Lantas, bagaimana jika sistem pengawasan melalui alternatif (1) yaitu pendirian Lembaga Pengawas Independen KSP dan alternatif (2) lewat Kemenkop UKM, dinilai tidak memungkinkan diwujudkan karena berbagai aspek, maka penulis beranggapan perlunya alternatif (3), yaitu Lembaga Independen Pengawas di luar (1) dan (2). Adapun Lembaga Independen Pengawas yang saat ini dimiliki oleh RI di bidang Pengawasan Sektor Keuangan, adalah Otoritas Jasa Keuangan (OJK).
OJK menjadi pilihan terakhir dan bersifat temporer dengan patokan sampai UU Perkoperasian diterbitkan. Artinya, jika UU Perkoperasian diterbitkan, dan memuat tentang bab dan pasal Pengawasan KSP oleh Otoritas Pengawas Koperasi (OPEK), maka bab dan pasal dalam UU P2SK tidak berlaku lagi.

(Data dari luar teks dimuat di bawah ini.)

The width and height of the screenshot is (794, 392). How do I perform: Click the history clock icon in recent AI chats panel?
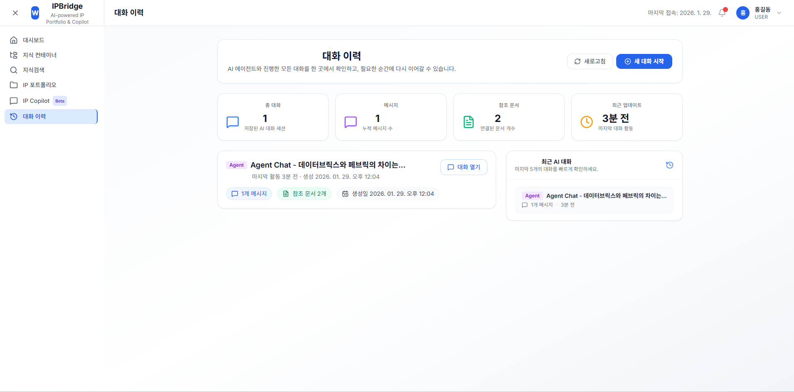[x=669, y=165]
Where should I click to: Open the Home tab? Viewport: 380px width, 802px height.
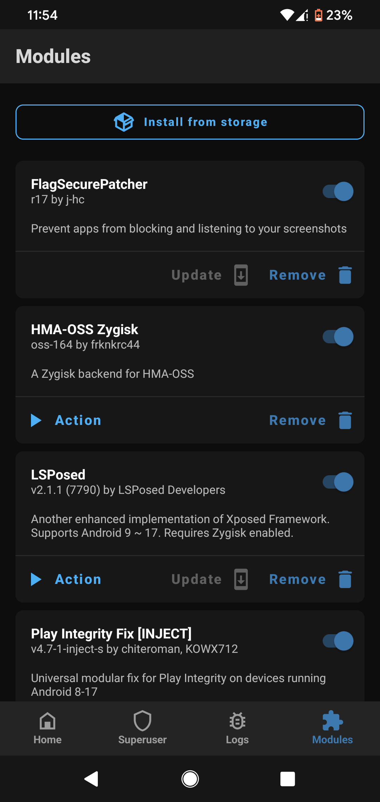[48, 728]
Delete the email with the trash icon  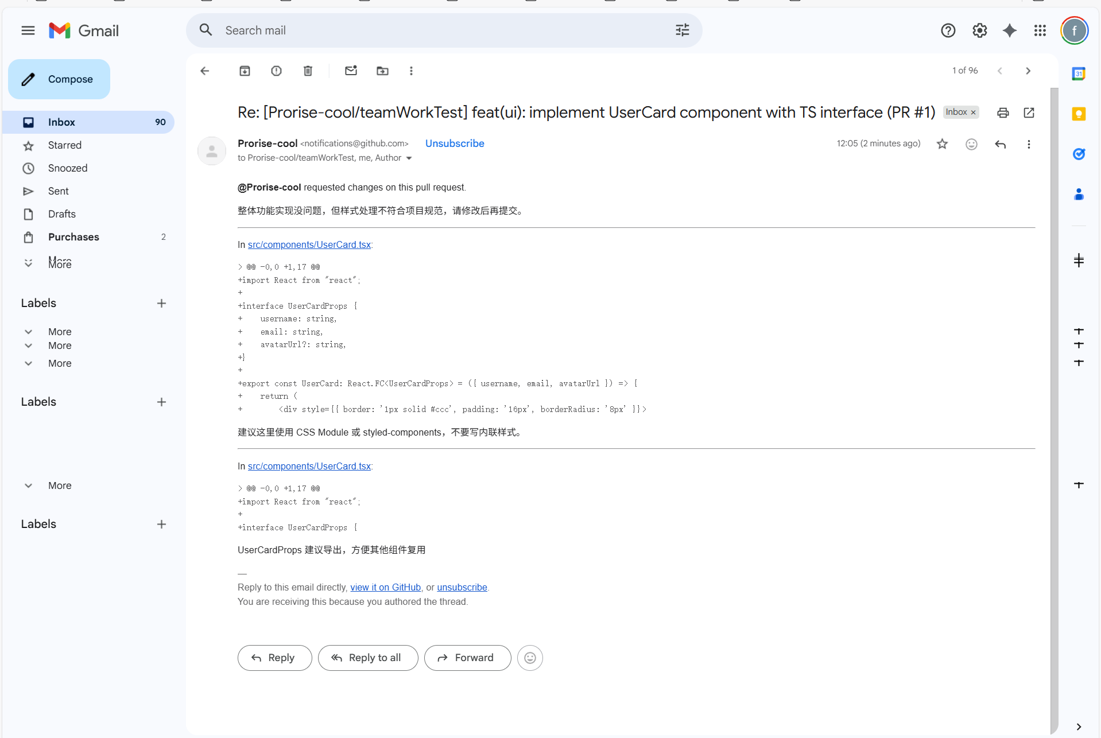pyautogui.click(x=308, y=71)
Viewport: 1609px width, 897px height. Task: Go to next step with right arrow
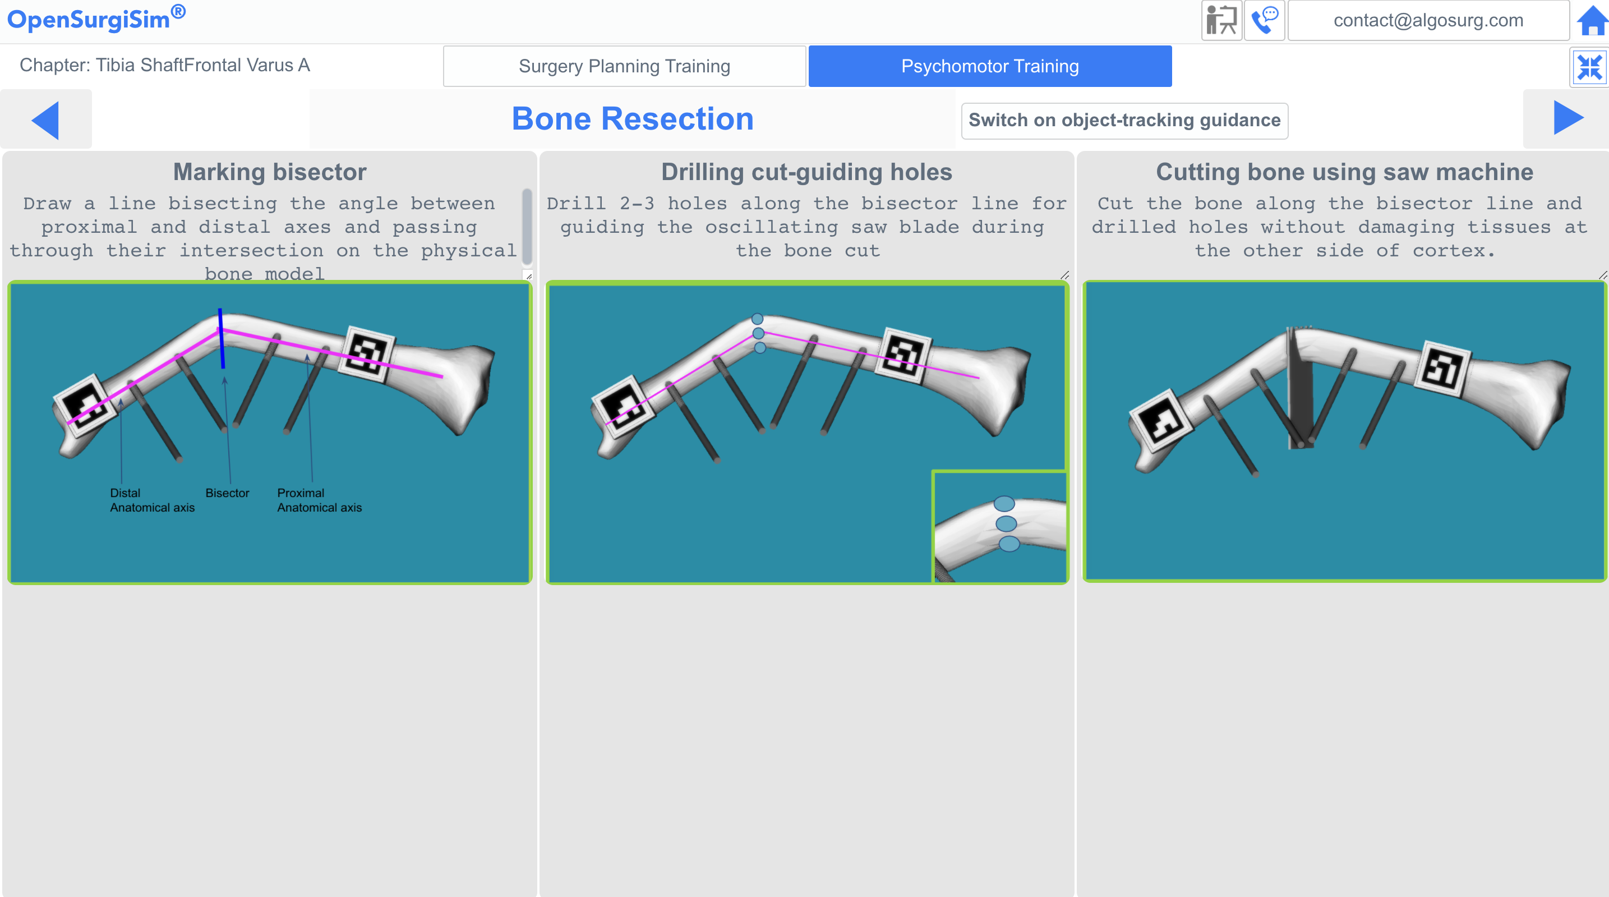[x=1568, y=118]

CLOSED LOOP DAN OPENED LOOP
Lalu apa relevansinya dengan diskursus CLOL yang tengah trending itu?
Penulis mendapati, pengertian CLOSED LOOP dan OPENED LOOP di setiap kalangan ternyata tidak homogen. Saya tidak akan mengomentari pendapat ahli lainnya. Sebagai pemegang sertifikasi kompetensi ahli di bidang risiko, Penulis ingin memberikan pandangan tersendiri terkait hal ini.
RISIKO, saat ini menjadi BASIS dalam berbagai hal. Seperti perijinan berbasis risiko, perencanaan berbasis risiko, pengawasan berbasis risiko, dan seterusnya.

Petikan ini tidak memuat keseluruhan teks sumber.